LAKELAND, FL. Back in April 2026, state inspectors walked into Krispy Kreme #161 on Lakeland and observed multiple employees moving between tasks without washing their hands, a priority violation that inspectors had to address directly with management before the behavior changed.
The Florida Department of Agriculture and Consumer Services conducted the inspection on April 2, 2026. Inspectors recorded four violations in total, two of them priority-level, one of them a repeat.
What Inspectors Found
The hand-washing violation was the most immediate concern. Inspectors wrote that they observed multiple employees in the kitchen area not washing their hands between changing tasks. The problem was corrected during the visit after inspectors addressed it with management, and inspectors noted they observed employees washing their hands when changing tasks before they left.
In the back area, an employee was observed cleaning trays without sanitizing them before putting them back into use. The employee washed, rinsed, and sanitized the trays after inspectors intervened.
The repeat violation involved a storage container for frosting tips in the kitchen area. Inspectors documented a buildup of food debris on the container's nonfood-contact surface. That same category of violation, accumulation of dust, dirt, or food debris on equipment surfaces, had been cited at this location before.
The fourth violation was a paperwork gap. The establishment had no written procedures for employees to follow when cleaning up vomit or diarrhea. That citation is classified as a priority foundation violation, meaning it reflects a gap in the operational systems that are supposed to prevent more serious problems.
None of the four violations were corrected on site in the sense of a documented resolution recorded by the inspector, though the hand-washing and tray-sanitizing issues were addressed during the inspection itself.

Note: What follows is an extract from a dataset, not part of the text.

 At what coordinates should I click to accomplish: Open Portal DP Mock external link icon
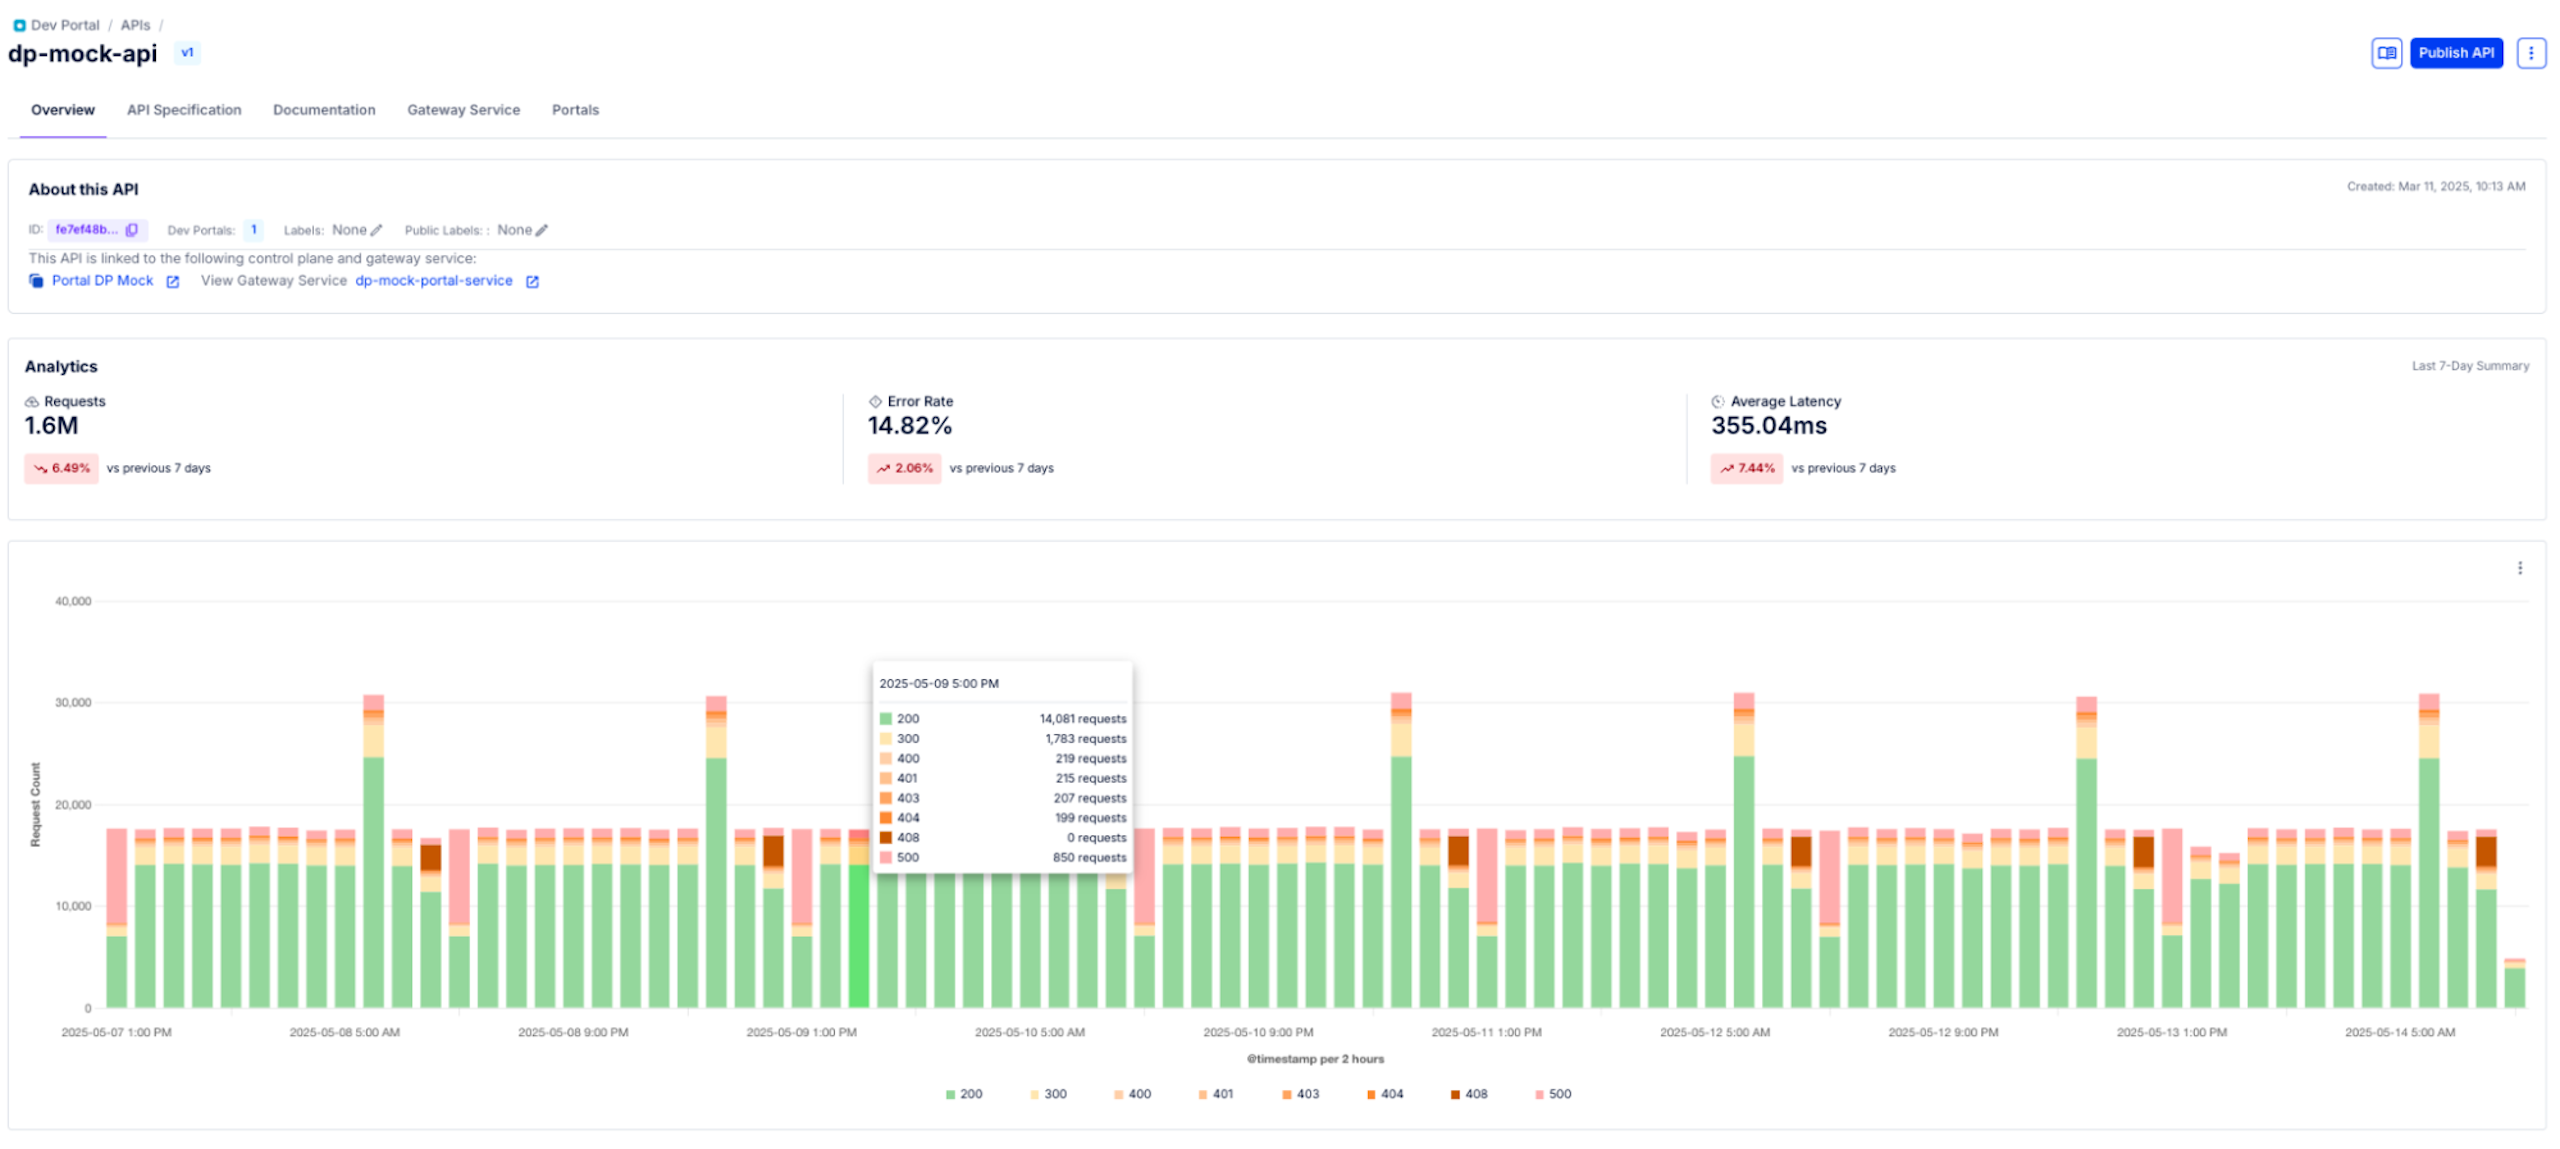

What These Violations Mean
Hand-washing failures at a food production facility carry direct public health consequences. Krispy Kreme #161 operates as a retail bakery with food service, meaning employees are handling dough, finished product, and packaging in sequence. When workers move between tasks without washing their hands, they carry contaminants from one surface to the next. At a donut production facility, that means potential transfer of pathogens from raw materials or equipment directly onto finished product that customers pick up and eat without any further cooking step.
The tray sanitization failure compounds that concern. Cleaning removes visible debris, but sanitizing is what kills microbial contamination. A tray that is washed but not sanitized can carry bacteria into the next production cycle. Inspectors found this happening in the back area of the facility before intervening.
The missing written cleanup procedures for vomit and diarrhea may sound administrative, but the requirement exists for a specific reason. Without a written protocol, employees who encounter a contamination event have no standardized guidance on containment, protective equipment, or disinfection. In a retail food environment where customers and employees share space, an uncontrolled cleanup can spread norovirus or other pathogens to food-contact surfaces.
The repeat violation for equipment debris is a lower-level concern on its own, but the frosting tip storage container is a food-adjacent surface. Accumulated food residue on equipment that holds utensils used in donut production is a potential harborage point for bacteria and pests.
The Longer Record
The April 2026 inspection was not the first time state inspectors found problems at this location. FDACS records show a prior inspection on January 27, 2023, which produced seven violations before the facility met inspection requirements.
That 2023 visit recorded more violations than the April 2026 inspection, and the facility passed both times. But the repeat citation for equipment debris buildup connects the two inspections directly. The frosting tip storage container cited in April 2026 represents a category of violation that was already on the record at this address more than three years earlier.
Two inspections on record is a relatively limited history. This location does not carry the weight of a facility with a decade of citations. But the presence of a repeat violation, combined with two priority findings in the same visit, suggests that the improvements made after 2023 did not fully hold.
Where Things Stand
The facility met sanitation inspection requirements at the conclusion of the April 2, 2026 visit. That designation means the establishment was not ordered closed and was not subject to a stop-sale order.
The hand-washing and tray-sanitizing violations were addressed during the inspection. The frosting tip container with food debris buildup, a repeat finding, and the missing written procedures for vomit and diarrhea cleanup were not documented as corrected on site.